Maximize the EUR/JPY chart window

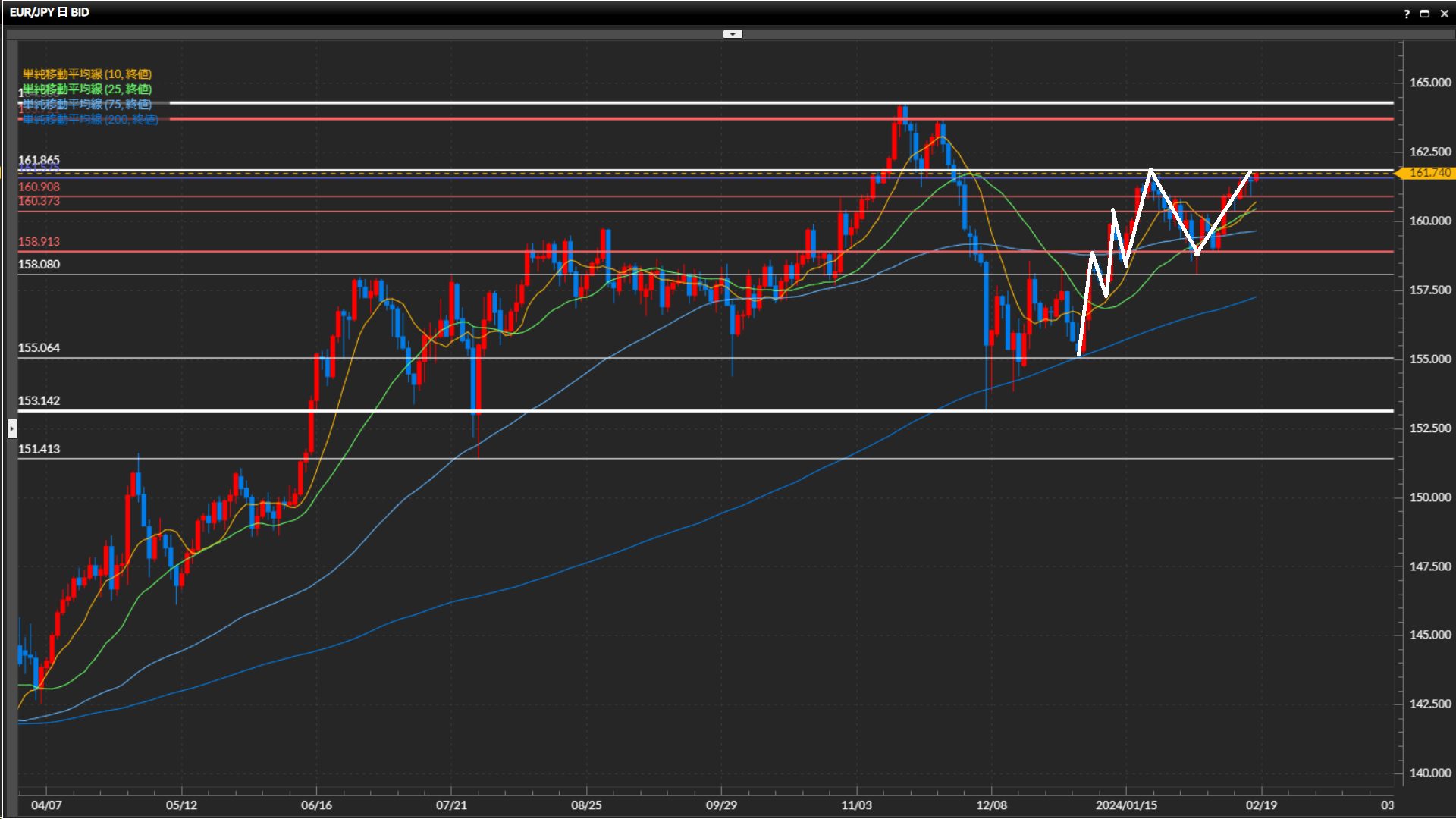tap(1425, 14)
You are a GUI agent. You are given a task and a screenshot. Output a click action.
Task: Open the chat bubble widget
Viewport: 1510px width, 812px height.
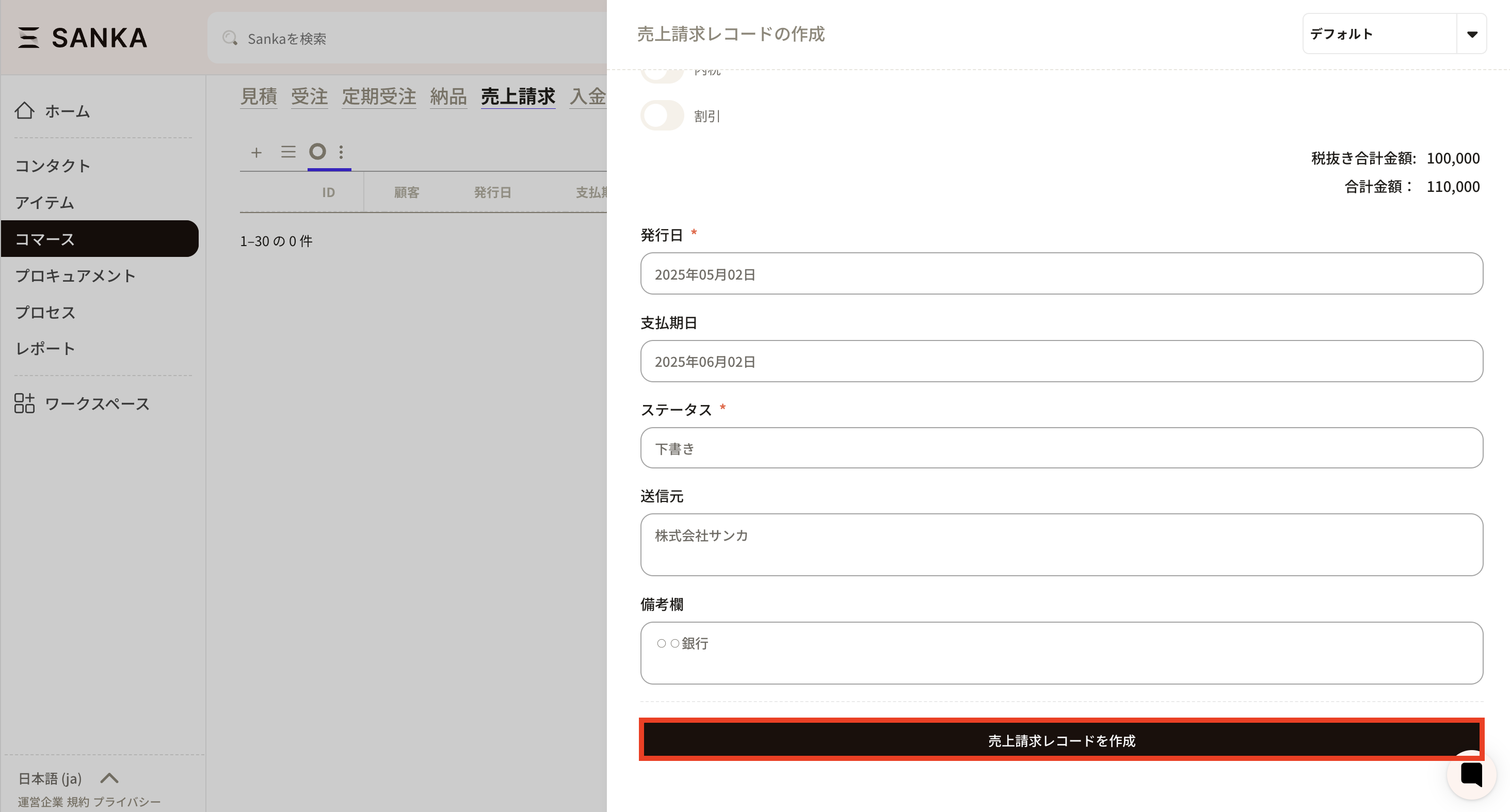tap(1471, 774)
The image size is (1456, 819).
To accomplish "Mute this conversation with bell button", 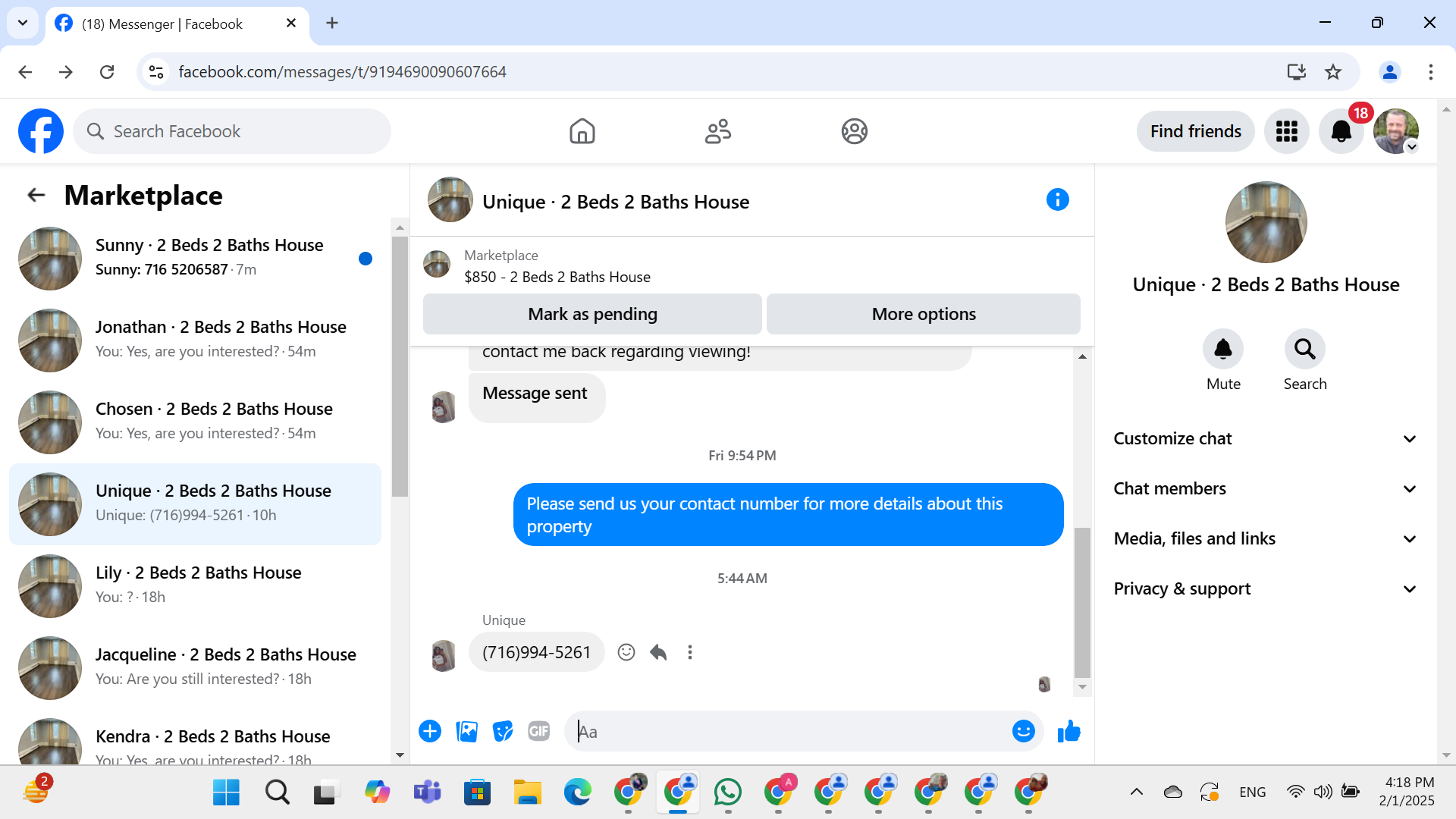I will coord(1222,350).
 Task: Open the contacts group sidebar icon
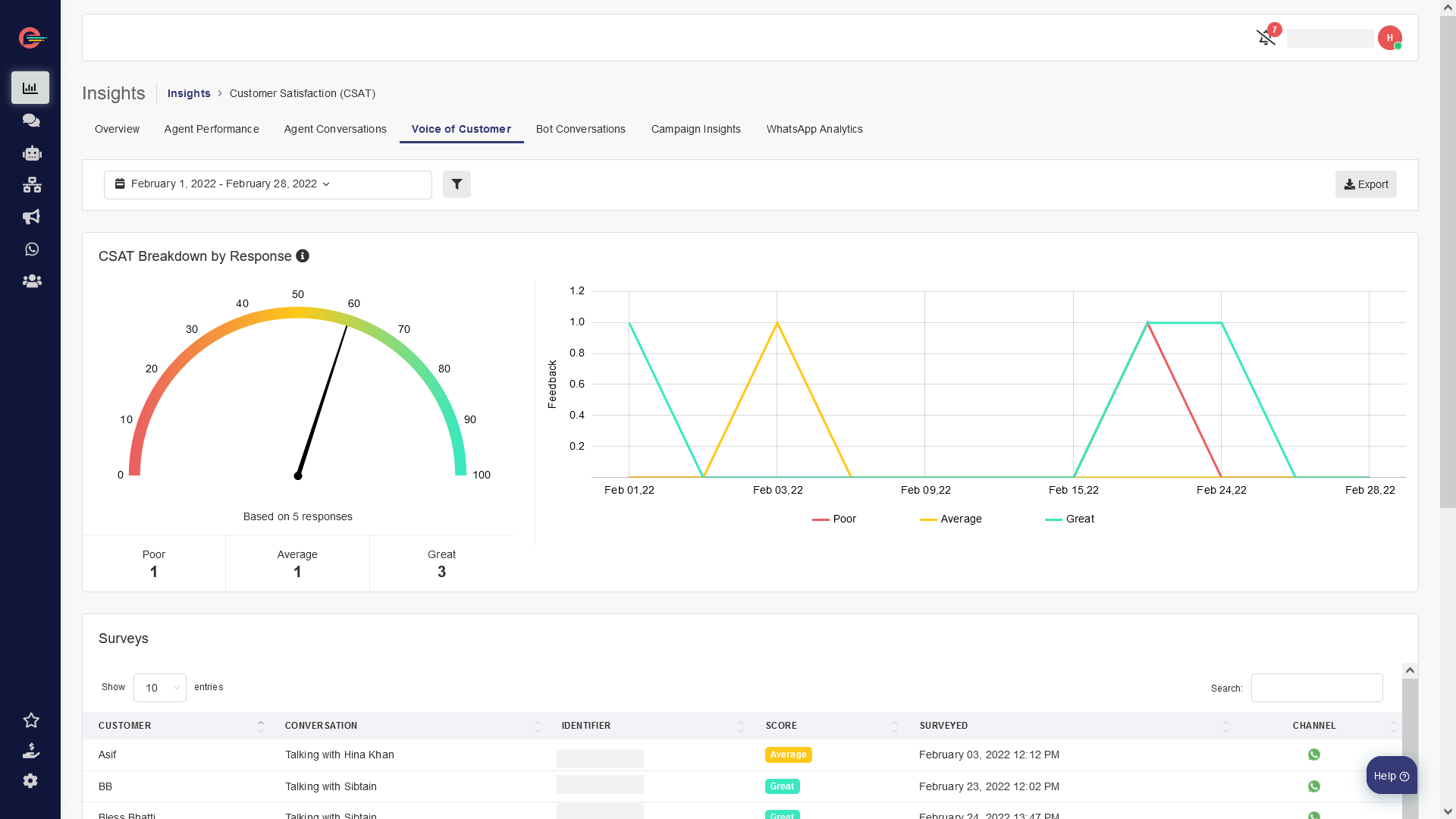click(31, 281)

○ ○ ○

From the first line of the material down to the line containing "The image size is (1456, 819).", inclusive, return each line exactly, skipping any picture.

Answer box:
Maximize the EUR/JPY chart window

tap(1425, 14)
You are a GUI agent. You are given a task and a screenshot. Output a click action.
Task: Open the chat bubble widget
Viewport: 1510px width, 812px height.
tap(1471, 774)
The image size is (1456, 819).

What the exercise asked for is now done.